06 June 2010

Review: "Easy Rider"

With Dennis Hopper's recent passing I felt compelled to visit some of his films that I had never seen. Personally Speed is my Dennis Hopper film, but that might be because the quality of his films diminished in recent years. Easy Rider seemed like a great place to start. Dennis Hopper starred in, co-wrote and directed the 1969 film. His screenwriting partner, fellow iconic actor Peter Fonda, was also his costar and producer of the film. Easy Rider is considered to be a major work in the counterculture movement of the 1960s and 1970s. The film highlights the major challenges affecting American society and the main characters' difficulty to find like-minded people. To further its cultural importance, Easy Rider is infamous for its use of real drugs in scenes involving marijuana. Forty years after its release Easy Rider has become an iconic film for its use of motorcycles as well as its great soundtrack, which featured music by The Band, Steppenwolf and The Jimi Hendrix Experience. Outside of all its cultural and historical impact, Easy Rider is also the film that launched Jack Nicholson into the spotlight. Dennis Hopper and Peter Fonda (and Terry Southern) were nominated for the Academy Award for Best Original Screenplay. While I may be too young and too far removed from the culture of the late 1960s, I found Dennis Hopper's and Peter Fonda's performances to be inauthentic. I saw the duo more as two actors masquerading as hippies as they travel across the United States by motorcycle. That being sad, I believe that message of the Easy Rider is easily transmitted to the audience and, along with the powerful performance by Jack Nicholson and the great soundtrack, Easy Rider is a film worth seeing.

Easy Rider opens in Mexico with Wyatt (Peter Fonda), nicknamed Captain America, and Billy (Dennis Hopper) making a deal for cocaine. The two smuggle the drugs across the border and return home to Los Angeles. After exchanging the drugs for profit they stash the money in the fuel tank of Wyatt's motorcycle and set out to make it to New Orleans in time for Mardi Gras. Wyatt and Billy share a meal with a rancher and as they continue their trek they pick up a hitch-hiker (Luke Askew). The unnamed man takes them to his commune where the land is harsh and it has become increasingly more difficult to raise crops. The people on the commune seem to practice free love, which is more appealing to one man than the other. Upon leaving the commune they eventually find themselves imprisoned after joining the end of a parade. They are thrown in jail for parading without a permit. In jail they encounter George Hanson (Jack Nicholson), in jail for public drunkenness, a lawyer who helps get Wyatt and Billy out of jail. George joins the men on their journey and he is introduced to marijuana one night by a campfire.
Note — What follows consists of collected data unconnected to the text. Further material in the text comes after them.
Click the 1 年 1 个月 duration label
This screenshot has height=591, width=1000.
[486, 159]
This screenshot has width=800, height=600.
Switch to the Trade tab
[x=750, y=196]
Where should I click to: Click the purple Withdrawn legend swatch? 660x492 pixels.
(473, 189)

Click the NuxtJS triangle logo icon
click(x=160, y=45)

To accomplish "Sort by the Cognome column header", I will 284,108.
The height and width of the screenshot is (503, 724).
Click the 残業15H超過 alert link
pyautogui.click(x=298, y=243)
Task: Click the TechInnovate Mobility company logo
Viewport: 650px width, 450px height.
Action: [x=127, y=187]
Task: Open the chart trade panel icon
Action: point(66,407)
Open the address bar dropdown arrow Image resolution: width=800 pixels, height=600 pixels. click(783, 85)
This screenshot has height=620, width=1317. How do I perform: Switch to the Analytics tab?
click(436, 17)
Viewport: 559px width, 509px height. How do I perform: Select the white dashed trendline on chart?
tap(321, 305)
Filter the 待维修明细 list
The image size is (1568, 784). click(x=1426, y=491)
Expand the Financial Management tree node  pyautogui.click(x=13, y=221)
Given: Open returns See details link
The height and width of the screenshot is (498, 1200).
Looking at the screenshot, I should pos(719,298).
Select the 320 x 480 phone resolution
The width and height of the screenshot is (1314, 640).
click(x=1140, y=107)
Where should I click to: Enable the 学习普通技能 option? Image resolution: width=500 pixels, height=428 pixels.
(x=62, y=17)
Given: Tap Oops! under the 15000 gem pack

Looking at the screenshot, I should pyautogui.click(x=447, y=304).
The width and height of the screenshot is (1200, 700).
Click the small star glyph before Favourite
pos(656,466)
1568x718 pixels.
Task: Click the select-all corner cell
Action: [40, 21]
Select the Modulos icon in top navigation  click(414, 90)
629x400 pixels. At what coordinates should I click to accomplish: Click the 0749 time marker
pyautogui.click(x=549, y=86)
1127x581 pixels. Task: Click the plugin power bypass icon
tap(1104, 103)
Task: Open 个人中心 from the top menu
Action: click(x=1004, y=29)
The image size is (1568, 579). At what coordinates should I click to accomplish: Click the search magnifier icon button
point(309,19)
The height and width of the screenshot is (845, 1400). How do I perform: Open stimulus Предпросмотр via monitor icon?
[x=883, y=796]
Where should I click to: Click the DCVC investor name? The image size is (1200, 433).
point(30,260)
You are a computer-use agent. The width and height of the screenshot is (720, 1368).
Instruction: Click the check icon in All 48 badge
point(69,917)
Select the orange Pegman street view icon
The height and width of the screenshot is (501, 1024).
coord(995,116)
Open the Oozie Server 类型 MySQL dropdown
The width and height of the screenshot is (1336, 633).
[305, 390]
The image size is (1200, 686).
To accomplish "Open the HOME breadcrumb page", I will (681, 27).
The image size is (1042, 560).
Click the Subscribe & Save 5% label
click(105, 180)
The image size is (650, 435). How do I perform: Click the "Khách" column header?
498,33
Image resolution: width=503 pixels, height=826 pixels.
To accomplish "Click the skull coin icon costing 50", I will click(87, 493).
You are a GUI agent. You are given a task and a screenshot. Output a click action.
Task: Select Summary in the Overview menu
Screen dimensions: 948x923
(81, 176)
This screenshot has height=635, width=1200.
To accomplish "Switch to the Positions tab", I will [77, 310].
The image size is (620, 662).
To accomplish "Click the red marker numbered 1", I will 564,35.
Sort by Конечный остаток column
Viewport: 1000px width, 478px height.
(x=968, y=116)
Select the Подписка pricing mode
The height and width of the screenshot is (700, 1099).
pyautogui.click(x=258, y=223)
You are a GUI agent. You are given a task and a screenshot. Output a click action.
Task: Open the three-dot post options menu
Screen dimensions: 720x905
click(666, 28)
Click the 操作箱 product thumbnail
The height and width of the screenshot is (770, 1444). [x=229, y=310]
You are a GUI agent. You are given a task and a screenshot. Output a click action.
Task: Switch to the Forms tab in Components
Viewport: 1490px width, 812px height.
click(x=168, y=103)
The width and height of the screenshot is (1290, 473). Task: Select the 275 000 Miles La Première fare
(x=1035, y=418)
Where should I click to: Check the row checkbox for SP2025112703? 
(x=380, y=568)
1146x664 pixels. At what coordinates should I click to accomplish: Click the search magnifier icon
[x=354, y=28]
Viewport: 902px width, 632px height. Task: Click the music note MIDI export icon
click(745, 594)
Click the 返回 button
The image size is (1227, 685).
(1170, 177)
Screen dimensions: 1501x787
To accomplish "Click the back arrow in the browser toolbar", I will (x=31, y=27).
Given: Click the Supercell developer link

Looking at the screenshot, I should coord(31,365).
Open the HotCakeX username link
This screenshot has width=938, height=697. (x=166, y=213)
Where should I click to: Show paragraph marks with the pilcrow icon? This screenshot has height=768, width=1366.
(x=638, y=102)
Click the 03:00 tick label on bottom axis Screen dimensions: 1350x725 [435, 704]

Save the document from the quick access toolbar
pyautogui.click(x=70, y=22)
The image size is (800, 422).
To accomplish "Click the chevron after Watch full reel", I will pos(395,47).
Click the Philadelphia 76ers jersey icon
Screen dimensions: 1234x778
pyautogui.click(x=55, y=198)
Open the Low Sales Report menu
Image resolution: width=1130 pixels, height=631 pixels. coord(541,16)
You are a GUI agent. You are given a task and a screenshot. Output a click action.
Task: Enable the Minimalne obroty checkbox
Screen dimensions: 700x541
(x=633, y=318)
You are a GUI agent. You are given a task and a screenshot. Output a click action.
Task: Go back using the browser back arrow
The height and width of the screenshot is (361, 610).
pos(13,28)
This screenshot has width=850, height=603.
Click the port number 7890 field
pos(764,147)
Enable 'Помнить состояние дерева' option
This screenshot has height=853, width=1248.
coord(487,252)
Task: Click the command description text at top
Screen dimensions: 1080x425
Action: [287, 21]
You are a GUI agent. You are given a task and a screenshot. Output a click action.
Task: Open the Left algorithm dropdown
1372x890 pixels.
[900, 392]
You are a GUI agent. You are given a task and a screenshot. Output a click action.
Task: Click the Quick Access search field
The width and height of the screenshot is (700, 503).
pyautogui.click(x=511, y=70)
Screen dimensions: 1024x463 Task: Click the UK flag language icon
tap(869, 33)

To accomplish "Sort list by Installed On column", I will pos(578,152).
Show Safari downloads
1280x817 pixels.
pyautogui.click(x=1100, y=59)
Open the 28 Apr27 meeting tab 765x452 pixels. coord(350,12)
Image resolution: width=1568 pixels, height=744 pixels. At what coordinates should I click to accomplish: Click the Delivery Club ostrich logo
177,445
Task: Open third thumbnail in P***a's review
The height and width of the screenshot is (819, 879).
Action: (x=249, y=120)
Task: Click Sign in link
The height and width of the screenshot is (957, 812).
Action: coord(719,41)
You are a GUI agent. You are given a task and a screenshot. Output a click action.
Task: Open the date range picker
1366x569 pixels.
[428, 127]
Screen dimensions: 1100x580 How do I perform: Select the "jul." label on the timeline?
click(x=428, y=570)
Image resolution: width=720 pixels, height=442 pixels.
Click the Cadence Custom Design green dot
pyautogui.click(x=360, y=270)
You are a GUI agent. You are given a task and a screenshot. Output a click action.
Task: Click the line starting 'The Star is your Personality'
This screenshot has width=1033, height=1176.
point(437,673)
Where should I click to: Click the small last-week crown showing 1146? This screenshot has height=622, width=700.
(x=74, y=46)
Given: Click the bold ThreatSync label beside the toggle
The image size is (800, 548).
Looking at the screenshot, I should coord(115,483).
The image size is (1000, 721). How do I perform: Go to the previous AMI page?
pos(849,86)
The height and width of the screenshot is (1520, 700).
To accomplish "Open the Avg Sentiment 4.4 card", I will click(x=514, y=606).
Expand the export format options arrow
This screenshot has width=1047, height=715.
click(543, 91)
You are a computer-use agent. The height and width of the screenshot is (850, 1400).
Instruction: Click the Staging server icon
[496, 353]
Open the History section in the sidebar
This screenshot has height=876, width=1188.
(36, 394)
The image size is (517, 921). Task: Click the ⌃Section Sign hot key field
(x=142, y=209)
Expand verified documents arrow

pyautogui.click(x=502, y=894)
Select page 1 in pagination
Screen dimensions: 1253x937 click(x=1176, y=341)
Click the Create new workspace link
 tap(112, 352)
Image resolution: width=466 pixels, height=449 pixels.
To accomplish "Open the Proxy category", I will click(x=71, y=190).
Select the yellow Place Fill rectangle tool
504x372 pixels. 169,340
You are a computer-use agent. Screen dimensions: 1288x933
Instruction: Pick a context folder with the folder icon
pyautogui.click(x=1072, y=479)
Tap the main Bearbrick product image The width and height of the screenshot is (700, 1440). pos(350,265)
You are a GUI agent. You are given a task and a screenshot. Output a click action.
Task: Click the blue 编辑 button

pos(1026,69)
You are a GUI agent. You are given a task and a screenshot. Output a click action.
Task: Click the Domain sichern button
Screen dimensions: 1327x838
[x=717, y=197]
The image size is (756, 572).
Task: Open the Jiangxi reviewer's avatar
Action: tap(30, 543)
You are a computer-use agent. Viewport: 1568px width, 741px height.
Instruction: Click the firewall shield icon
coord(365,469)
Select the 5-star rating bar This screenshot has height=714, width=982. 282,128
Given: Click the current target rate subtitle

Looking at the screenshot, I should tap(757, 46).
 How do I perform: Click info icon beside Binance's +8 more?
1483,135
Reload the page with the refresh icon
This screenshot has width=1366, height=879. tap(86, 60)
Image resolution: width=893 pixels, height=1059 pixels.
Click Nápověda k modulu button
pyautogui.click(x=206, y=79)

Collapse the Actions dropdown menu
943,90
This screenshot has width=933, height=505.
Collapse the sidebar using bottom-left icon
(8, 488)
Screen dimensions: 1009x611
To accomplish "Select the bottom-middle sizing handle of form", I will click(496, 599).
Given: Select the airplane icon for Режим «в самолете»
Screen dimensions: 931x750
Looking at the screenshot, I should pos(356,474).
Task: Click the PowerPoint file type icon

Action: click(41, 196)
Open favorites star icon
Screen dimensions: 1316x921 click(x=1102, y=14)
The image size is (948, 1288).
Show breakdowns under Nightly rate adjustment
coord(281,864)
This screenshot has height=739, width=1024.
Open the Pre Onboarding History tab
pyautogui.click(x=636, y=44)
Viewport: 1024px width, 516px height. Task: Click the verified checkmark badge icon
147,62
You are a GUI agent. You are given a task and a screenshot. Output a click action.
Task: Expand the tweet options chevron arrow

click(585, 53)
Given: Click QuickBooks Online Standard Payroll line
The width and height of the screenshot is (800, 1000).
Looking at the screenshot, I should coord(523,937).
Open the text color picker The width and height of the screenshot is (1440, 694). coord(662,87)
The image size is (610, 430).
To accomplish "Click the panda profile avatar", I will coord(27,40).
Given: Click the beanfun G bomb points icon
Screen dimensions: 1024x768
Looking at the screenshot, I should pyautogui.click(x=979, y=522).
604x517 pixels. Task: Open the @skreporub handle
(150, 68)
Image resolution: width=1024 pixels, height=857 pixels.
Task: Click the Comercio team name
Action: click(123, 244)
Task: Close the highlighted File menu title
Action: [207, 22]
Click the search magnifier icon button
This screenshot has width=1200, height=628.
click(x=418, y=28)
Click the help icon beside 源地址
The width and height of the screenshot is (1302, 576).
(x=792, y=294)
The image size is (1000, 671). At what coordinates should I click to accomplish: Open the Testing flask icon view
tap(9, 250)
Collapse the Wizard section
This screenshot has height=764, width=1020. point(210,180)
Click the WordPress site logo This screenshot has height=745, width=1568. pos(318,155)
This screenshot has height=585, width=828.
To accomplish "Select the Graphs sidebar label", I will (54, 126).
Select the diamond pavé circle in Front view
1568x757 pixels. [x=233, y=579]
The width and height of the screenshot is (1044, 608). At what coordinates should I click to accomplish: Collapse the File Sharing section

When they enter Louisiana they eat at a local diner and their presence attracts attention from the ladies but it threatens the men. They are so threatened that they attack the three men in the middle of the night with baseball bats, and while Wyatt and Billy survive, it is George who is unable to overcome his injuries. Wyatt and Billy end up at a brothel in New Orleans, a place George had wanted to visit, and take two prostitutes to a cemetery where they ingest LSD, given to them by the hitch-hiker as they left the commune. They leave Louisiana unfulfilled and head towards Florida, but their trip does not get any easier and people are still scared and threatened by their appearance.

I was unprepared for the end of Easy Rider and that made me like the film that much more. I love when a film surprises and shocks me. I may not have believed the characters played by Peter Fonda and Dennis Hopper, but I understand the importance of the film. Even today people are threatened by people with different values. As I said above, I may not fully understand the culture of the 1960s and 1970s because I was born in 1983, so I may have missed some of the subtler aspects of the film. But in forty years is someone of a different generation going to fully comprehend the historical significance of Toy Story? I will contradict myself and say that I understand the significance of Annie Hall, released in 1977, but does the eight year gap make a difference? Or maybe I just do not understand the hippie drug culture. In terms of my appreciation for Dennis Hopper as an actor, I do not think that Easy Rider is a great point of reference, but it does show that he is a talent for the arts in general.

My rating: 3 stars out of 4.

1 comment:

  1. I can't believe you didn't invite me!! I wanted to watch this too :( Ah well, at least I know it's gotten the Matt semi-seal of approval!